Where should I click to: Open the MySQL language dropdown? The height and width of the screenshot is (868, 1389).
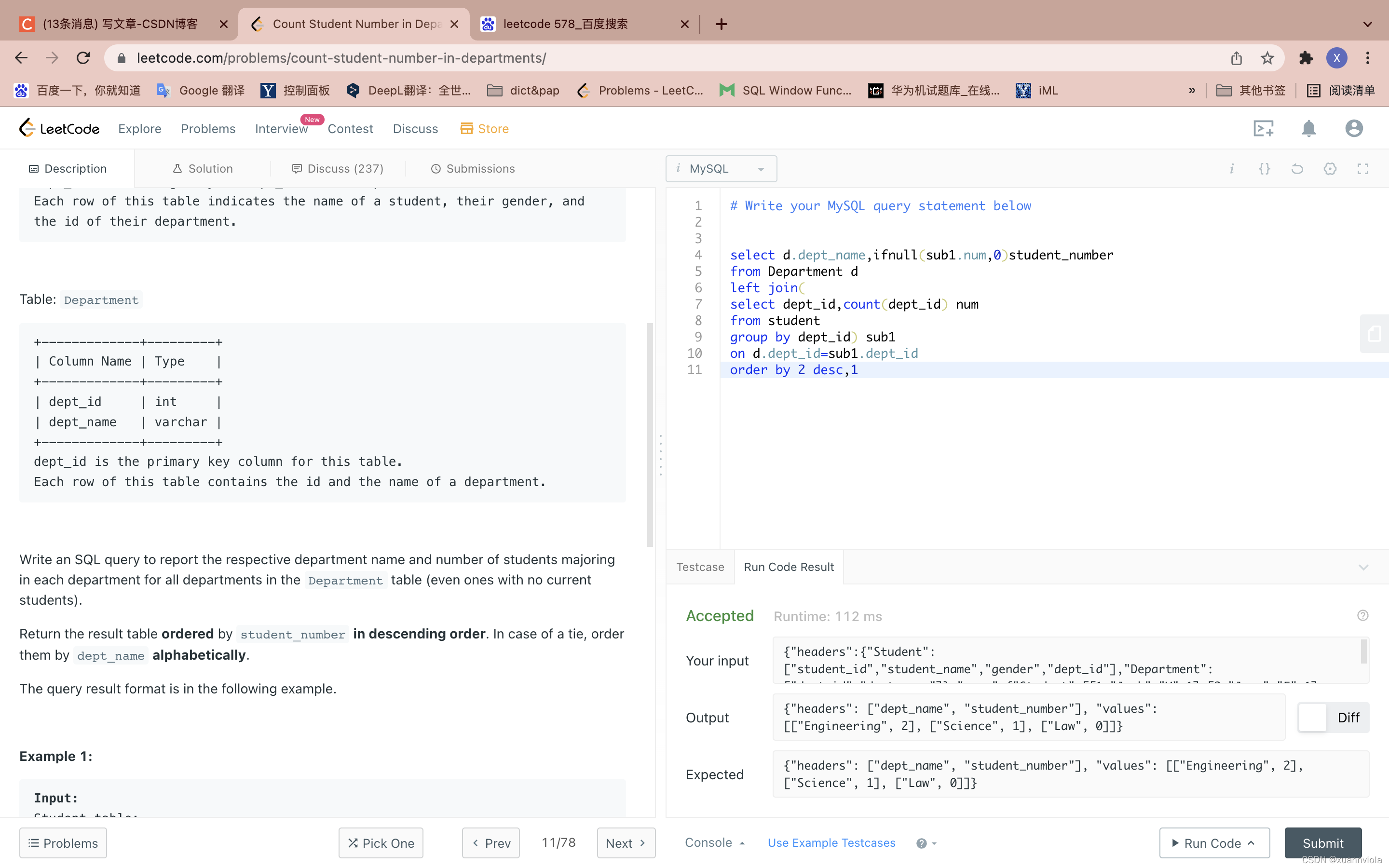point(721,168)
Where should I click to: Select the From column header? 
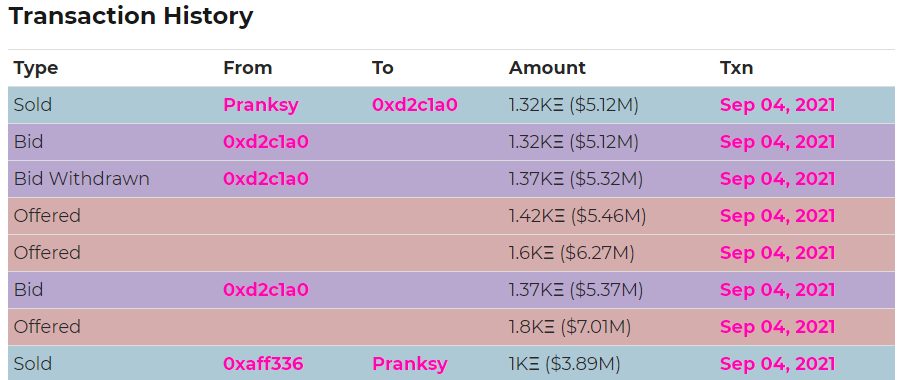[x=247, y=68]
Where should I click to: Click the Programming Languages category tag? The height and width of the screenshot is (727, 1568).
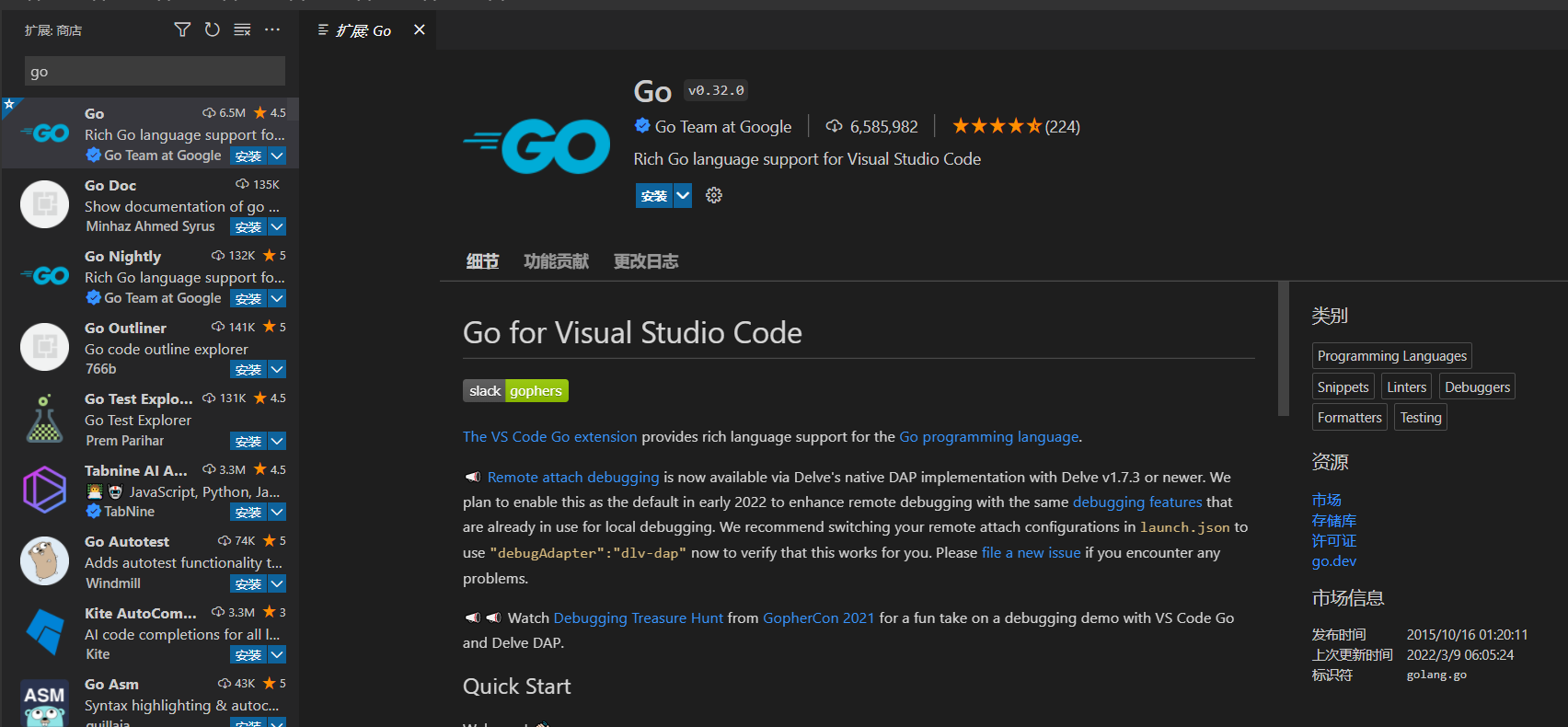1391,356
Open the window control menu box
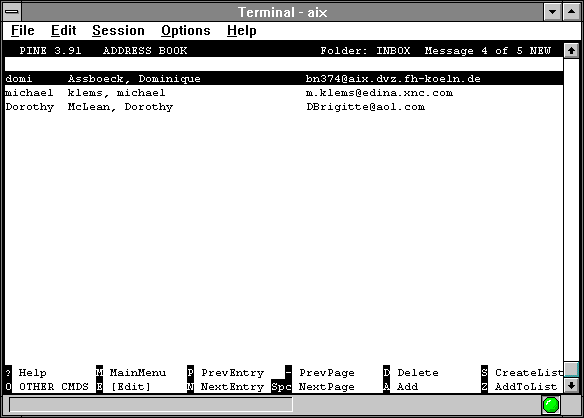The width and height of the screenshot is (584, 418). [x=12, y=12]
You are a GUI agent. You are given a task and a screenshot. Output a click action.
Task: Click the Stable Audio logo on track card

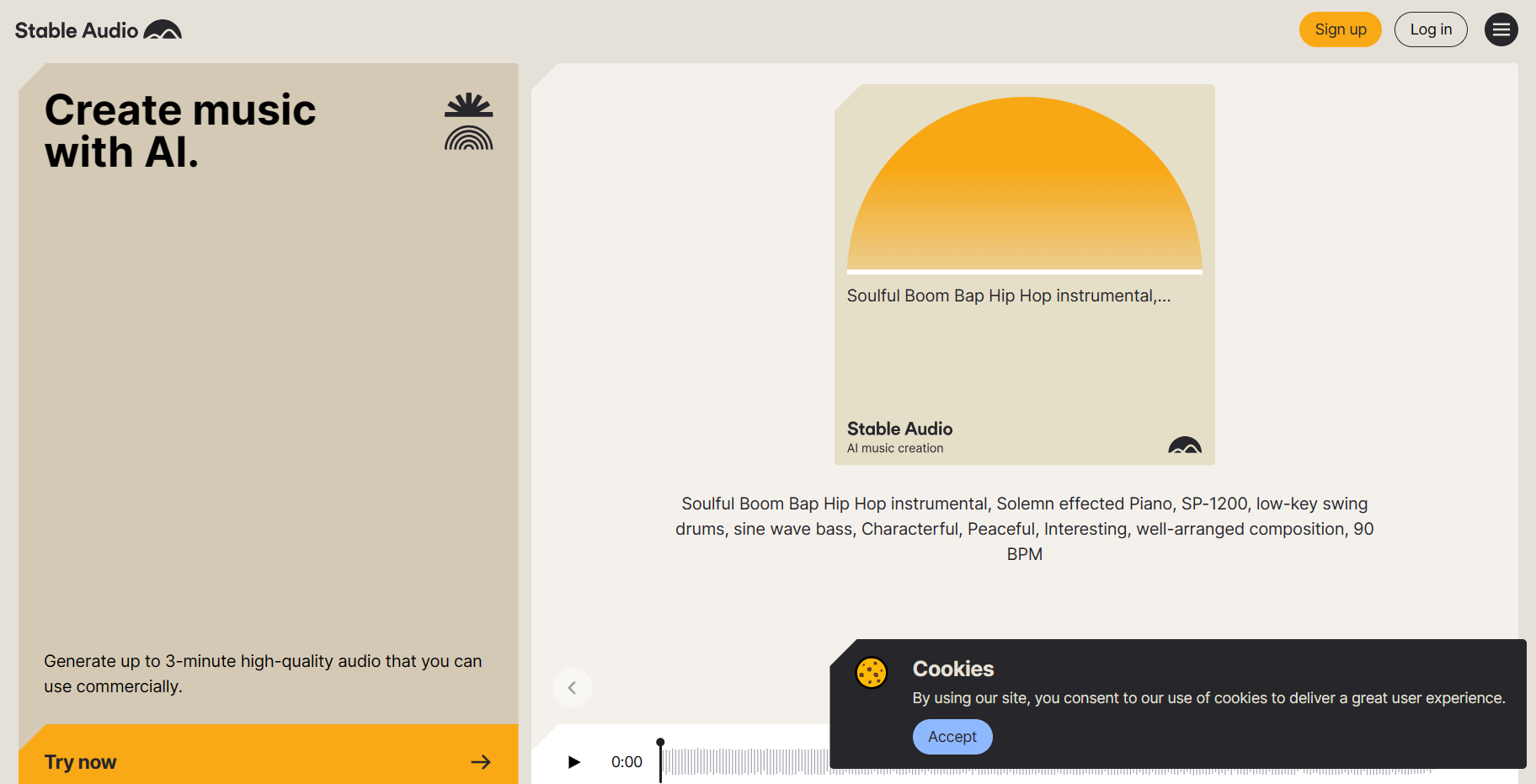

:: Given instruction ::
Count the lines in the rows above that contain the string "Where", matching case exactly, and give only the number.

:: Worked answer ::
3